Problem details:
From the entries below, copy exactly the lines from the one that contains "Click the FEARX team logo" through the one that contains "The height and width of the screenshot is (593, 1200).", both included, and only those.

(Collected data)
◆ ◆ ◆

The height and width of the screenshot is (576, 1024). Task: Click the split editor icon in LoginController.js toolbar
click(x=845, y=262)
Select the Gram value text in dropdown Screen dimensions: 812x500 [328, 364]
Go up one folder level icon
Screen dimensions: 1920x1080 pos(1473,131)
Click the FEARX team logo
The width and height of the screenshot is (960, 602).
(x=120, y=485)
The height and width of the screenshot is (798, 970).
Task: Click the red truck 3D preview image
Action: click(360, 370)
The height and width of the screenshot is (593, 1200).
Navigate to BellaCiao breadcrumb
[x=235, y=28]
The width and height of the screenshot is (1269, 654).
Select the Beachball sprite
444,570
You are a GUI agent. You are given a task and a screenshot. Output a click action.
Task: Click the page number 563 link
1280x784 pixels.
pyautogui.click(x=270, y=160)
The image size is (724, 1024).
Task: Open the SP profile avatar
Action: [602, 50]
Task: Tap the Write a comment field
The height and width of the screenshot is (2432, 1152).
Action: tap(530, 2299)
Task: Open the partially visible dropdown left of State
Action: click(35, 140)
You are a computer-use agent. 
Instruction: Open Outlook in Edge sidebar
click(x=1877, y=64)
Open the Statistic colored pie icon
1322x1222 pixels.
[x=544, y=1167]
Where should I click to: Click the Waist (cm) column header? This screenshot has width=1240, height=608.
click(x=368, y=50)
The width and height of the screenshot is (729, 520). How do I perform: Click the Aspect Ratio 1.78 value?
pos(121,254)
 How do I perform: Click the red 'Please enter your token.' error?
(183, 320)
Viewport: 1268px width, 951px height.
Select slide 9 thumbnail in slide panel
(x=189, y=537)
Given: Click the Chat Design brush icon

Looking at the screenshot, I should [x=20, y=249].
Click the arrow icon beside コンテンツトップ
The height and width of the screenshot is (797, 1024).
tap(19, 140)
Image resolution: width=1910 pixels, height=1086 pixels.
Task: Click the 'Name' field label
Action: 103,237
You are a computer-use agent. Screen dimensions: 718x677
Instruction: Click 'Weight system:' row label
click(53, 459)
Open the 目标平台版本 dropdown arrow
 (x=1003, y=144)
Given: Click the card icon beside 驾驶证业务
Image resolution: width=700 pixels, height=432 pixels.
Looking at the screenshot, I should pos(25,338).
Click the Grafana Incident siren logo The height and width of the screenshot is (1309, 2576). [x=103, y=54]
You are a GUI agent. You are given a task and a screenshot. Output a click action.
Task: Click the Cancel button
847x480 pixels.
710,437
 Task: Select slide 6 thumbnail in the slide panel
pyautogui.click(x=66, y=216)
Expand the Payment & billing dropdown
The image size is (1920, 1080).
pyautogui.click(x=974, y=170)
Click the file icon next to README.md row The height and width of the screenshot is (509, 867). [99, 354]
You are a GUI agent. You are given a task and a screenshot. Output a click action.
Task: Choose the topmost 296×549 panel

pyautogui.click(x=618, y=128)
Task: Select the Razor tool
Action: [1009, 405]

◆ ◆ ◆

Exercise solution:
Click the FEARX team logo
The width and height of the screenshot is (960, 602).
(x=120, y=485)
The height and width of the screenshot is (798, 970).
Task: Click the red truck 3D preview image
Action: click(360, 370)
The height and width of the screenshot is (593, 1200).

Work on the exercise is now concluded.